Do this:
Swap "label" for "caption" throughout the data items below and write them out again with nothing else changed. Omit the pictures from your version.

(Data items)

BEGIN

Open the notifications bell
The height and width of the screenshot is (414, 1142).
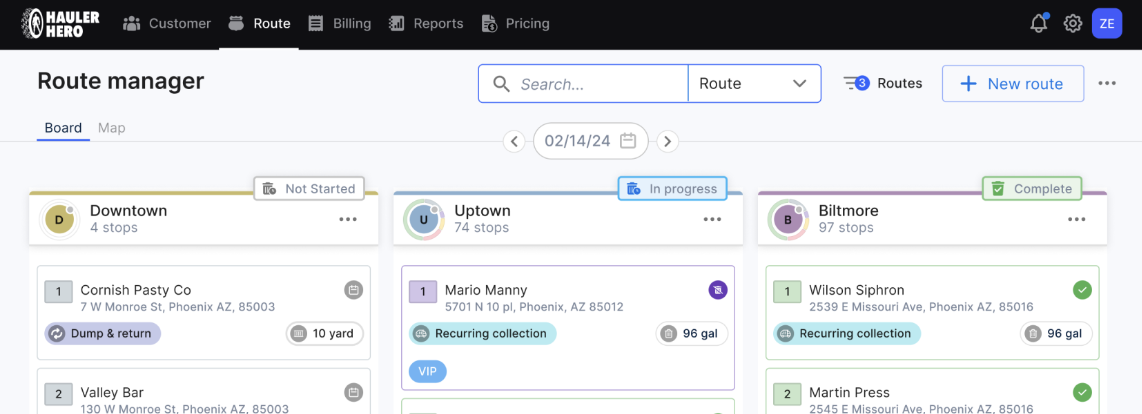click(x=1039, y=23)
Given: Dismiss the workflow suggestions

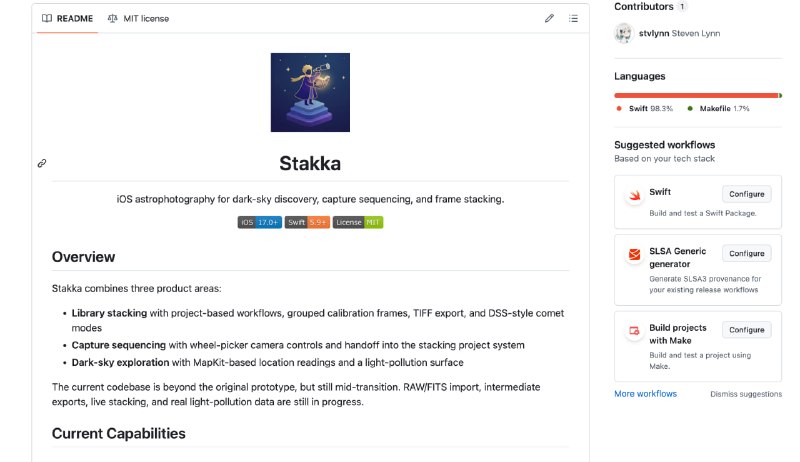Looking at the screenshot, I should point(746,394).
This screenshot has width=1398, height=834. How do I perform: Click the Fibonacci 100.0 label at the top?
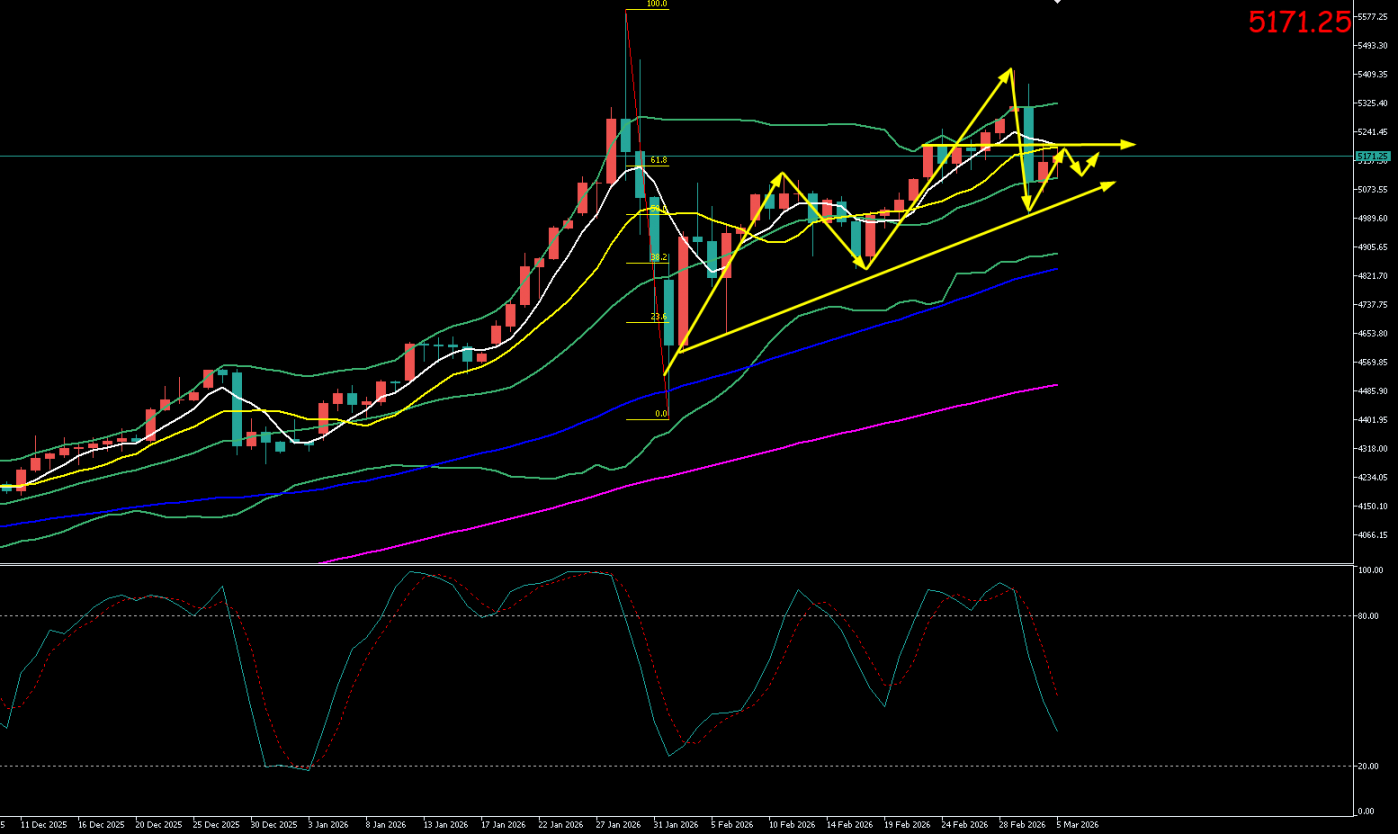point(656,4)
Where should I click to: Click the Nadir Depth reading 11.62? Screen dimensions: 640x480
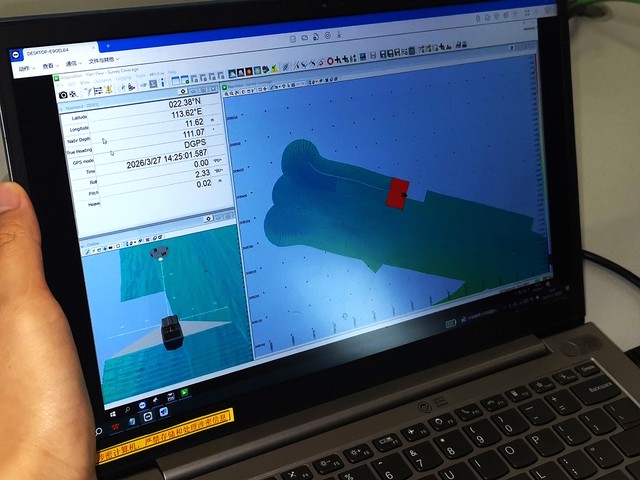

END

Task output:
Open the notifications bell
The height and width of the screenshot is (414, 1142).
click(x=1039, y=23)
Given: Dismiss the workflow suggestions

Looking at the screenshot, I should point(746,394).
This screenshot has width=1398, height=834. How do I perform: Click the Fibonacci 100.0 caption at the top?
point(656,4)
Where should I click to: Click the Nadir Depth reading 11.62? Screen dimensions: 640x480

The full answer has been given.